Le persone che guariscono da Covid-19 possono beneficiare di una protezione dal virus per almeno sei mesi e, probabilmente, anche molto più a lungo. Perché, anche se i livelli di anticorpi calano dopo l’infezione, le cellule B della memoria si evolvono e consentono al sistema immunitario di sviluppare una capacità più duratura ed efficiente che serve a prevenire la reinfezione, compresa quella con altre varianti del virus. E’ quanto sostiene un gruppo di ricercatori della Rockefeller University di New York, coordinati da Michel C. Nussenzweig, in uno studio pubblicato sulla rivista Nature. Dai risultati emerge l’evidenza più forte che il sistema immunitario “ricorda” SARS-CoV-2 e la qualità degli anticorpi continua a migliorare significativamente anche dopo che l’infezione diminuisce.
I ricercatori affermano che gli anticorpi prodotti mesi dopo l’infezione hanno mostrato una maggiore capacità di bloccare il virus, comprese le versioni mutate come la variante sudafricana. E hanno scoperto che questi anticorpi migliorati sono prodotti da cellule immunitarie che hanno continuato a evolversi, apparentemente a causa di una ripetuta esposizione a resti del virus nascosti nel tessuto intestinale. Sulla base di questi risultati, gli esperti ipotizzano che, quando il paziente guarito incontra nuovamente il virus, la risposta da parte del sistema immunitario sarebbe sia più rapida che più efficace, prevenendo così l’eventuale reinfezione. “Questa è una notizia davvero entusiasmante”, dicono i ricercatori. “Il tipo di risposta immunitaria che vediamo qui potrebbe potenzialmente fornire protezione per un bel po’ di tempo, consentendo al corpo di attivare una risposta rapida ed efficace al virus dopo la riesposizione”, aggiungono.
Gli anticorpi, che il sistema immunitario crea in risposta all’infezione, persistono nel plasma sanguigno per diverse settimane o mesi, ma i loro livelli diminuiscono significativamente con il tempo. Il sistema immunitario ha un modo più efficiente di trattare i patogeni: invece di produrre anticorpi tutto il tempo, crea cellule B della memoria che riconoscono l’agente patogeno e possono liberare rapidamente un nuovo ciclo di anticorpi quando lo incontrano una seconda volta.

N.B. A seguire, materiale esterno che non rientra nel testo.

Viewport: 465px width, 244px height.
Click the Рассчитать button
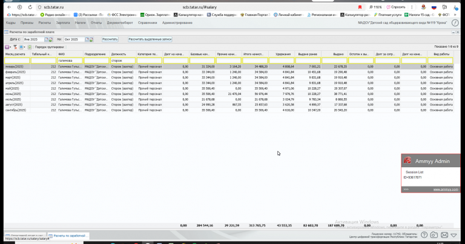[x=110, y=39]
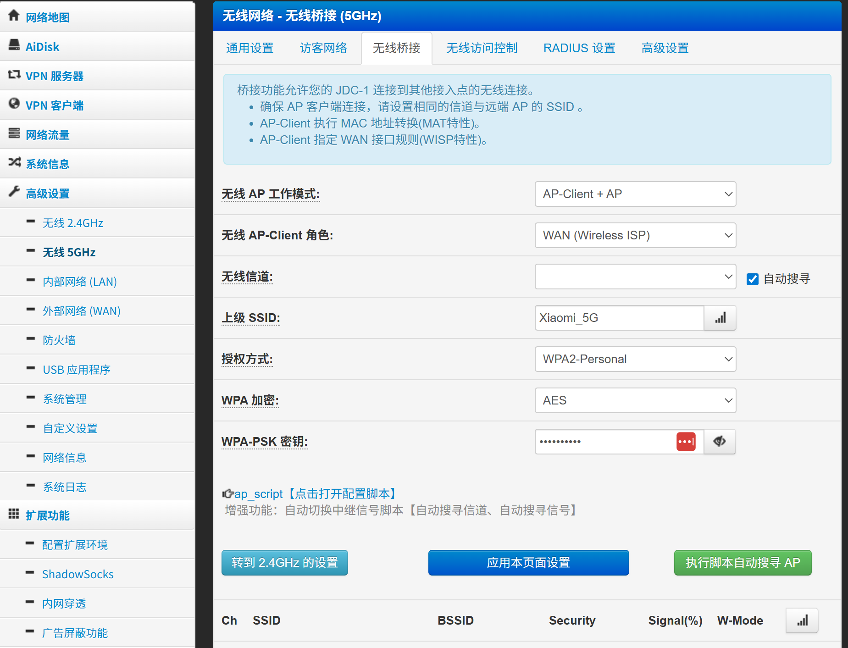Click signal refresh icon in the AP list header
The width and height of the screenshot is (848, 648).
click(802, 620)
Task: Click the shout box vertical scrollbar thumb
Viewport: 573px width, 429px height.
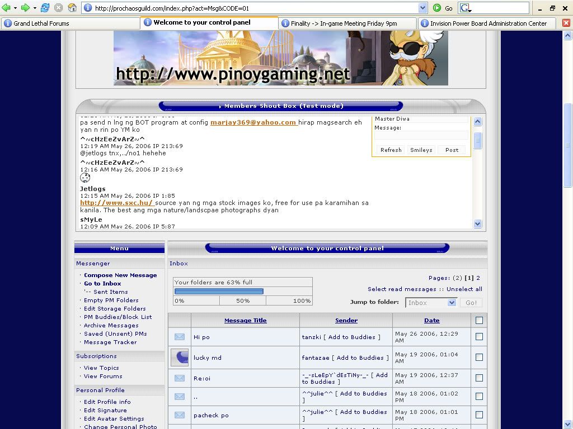Action: tap(478, 140)
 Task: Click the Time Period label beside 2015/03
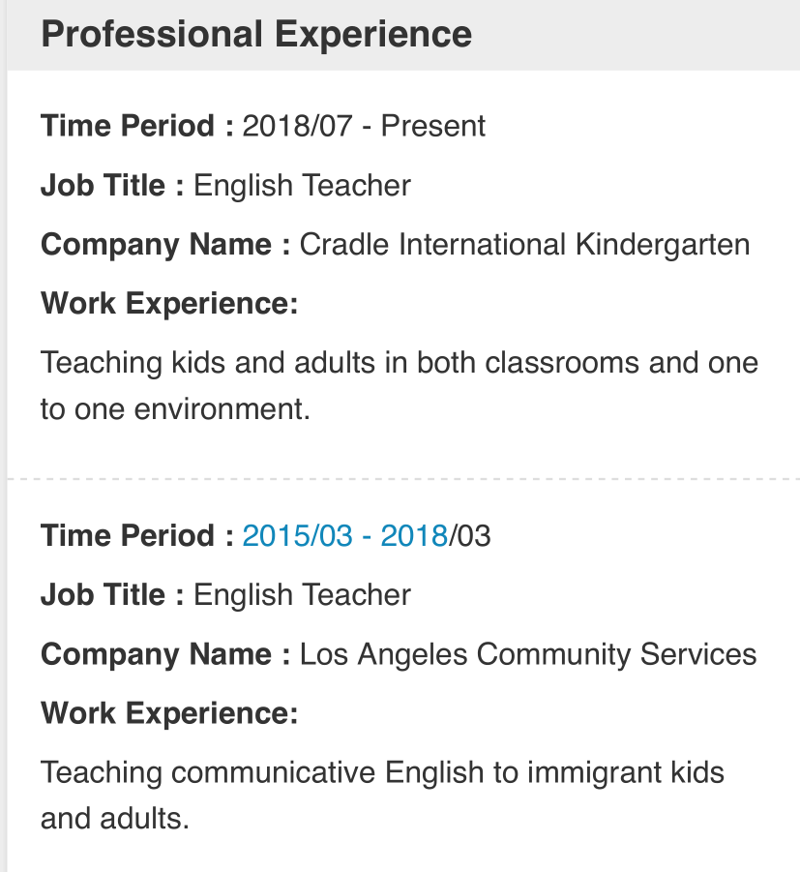136,535
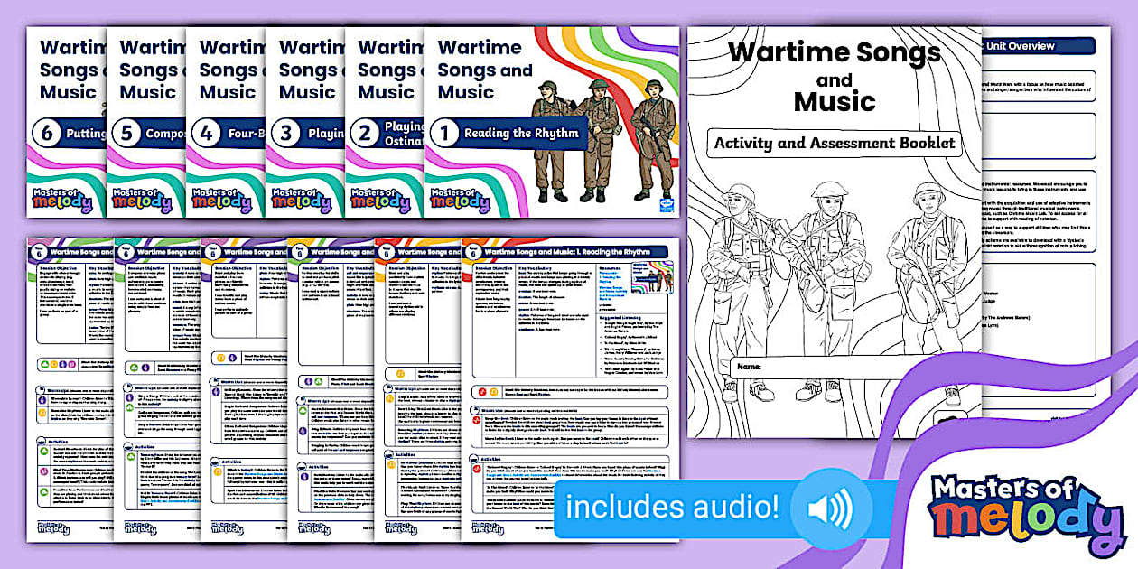Screen dimensions: 1138x569
Task: Open the "Reading the Rhythm" title banner
Action: (519, 134)
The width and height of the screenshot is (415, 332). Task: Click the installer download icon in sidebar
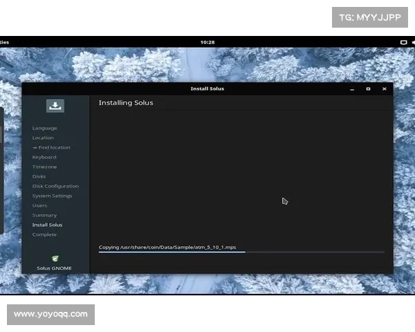click(x=55, y=106)
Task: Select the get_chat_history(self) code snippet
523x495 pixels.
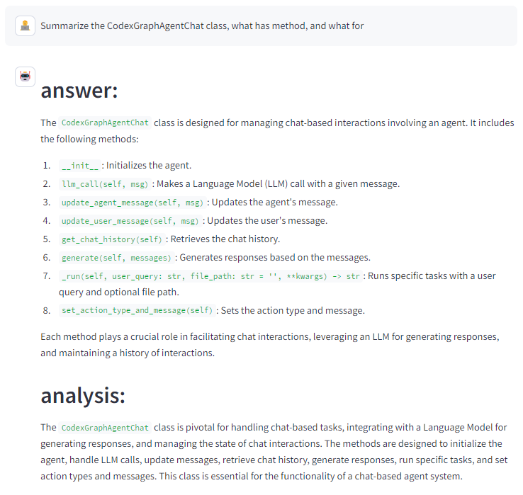Action: [112, 239]
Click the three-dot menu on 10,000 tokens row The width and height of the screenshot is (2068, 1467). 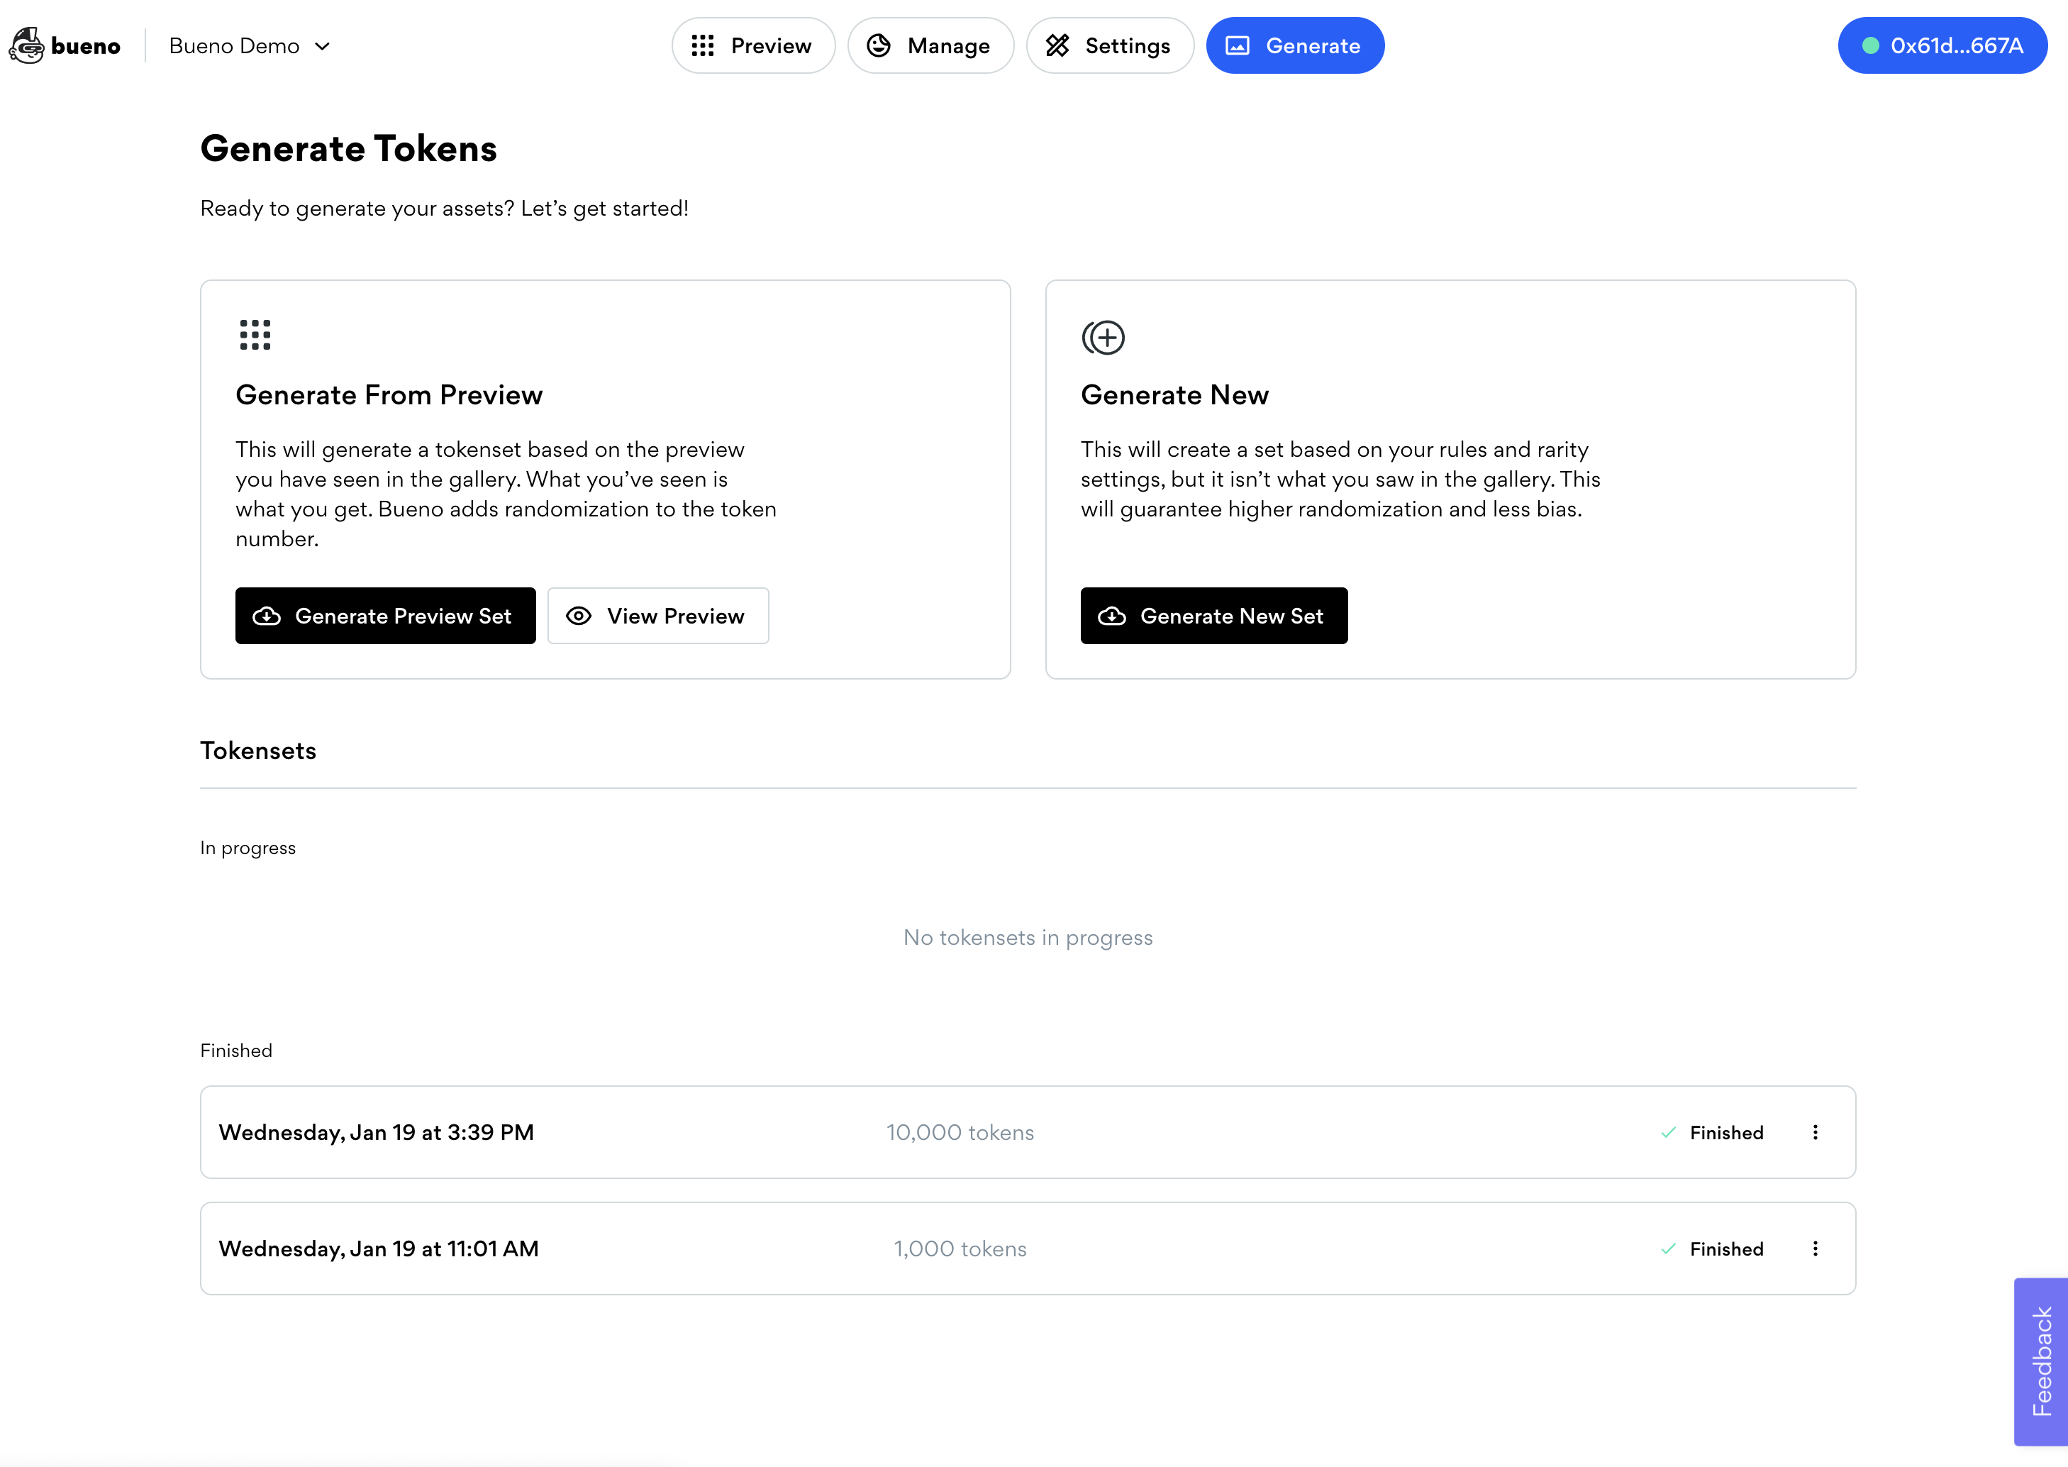click(x=1815, y=1132)
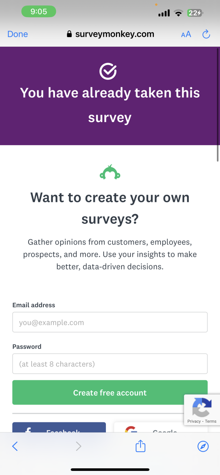The image size is (220, 475).
Task: Click the Email address input field
Action: coord(110,322)
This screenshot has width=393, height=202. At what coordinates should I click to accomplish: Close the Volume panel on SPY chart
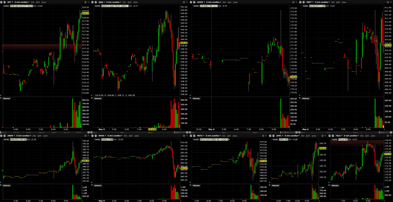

Ma quanto bene funzioni questa memoria dipende dall’agente patogeno.
Per capire cosa succede con SARS-CoV-2, gli scienziati hanno studiato le risposte anticorpali di 87 individui in due periodi diversi: un mese dopo l’infezione e poi di nuovo sei mesi dopo. Come previsto, hanno scoperto che sebbene gli anticorpi fossero ancora rilevabili, il loro numero era notevolmente diminuito dopo sei mesi. Esperimenti di laboratorio hanno dimostrato in effetti che la capacità dei campioni di plasma di neutralizzare il virus è stata ridotta di cinque volte. Al contrario, le cellule B della memoria dei pazienti, in particolare quelle che producono anticorpi contro SARS-CoV-2, non sono diminuite di numero e in alcuni casi sono addirittura leggermente aumentate.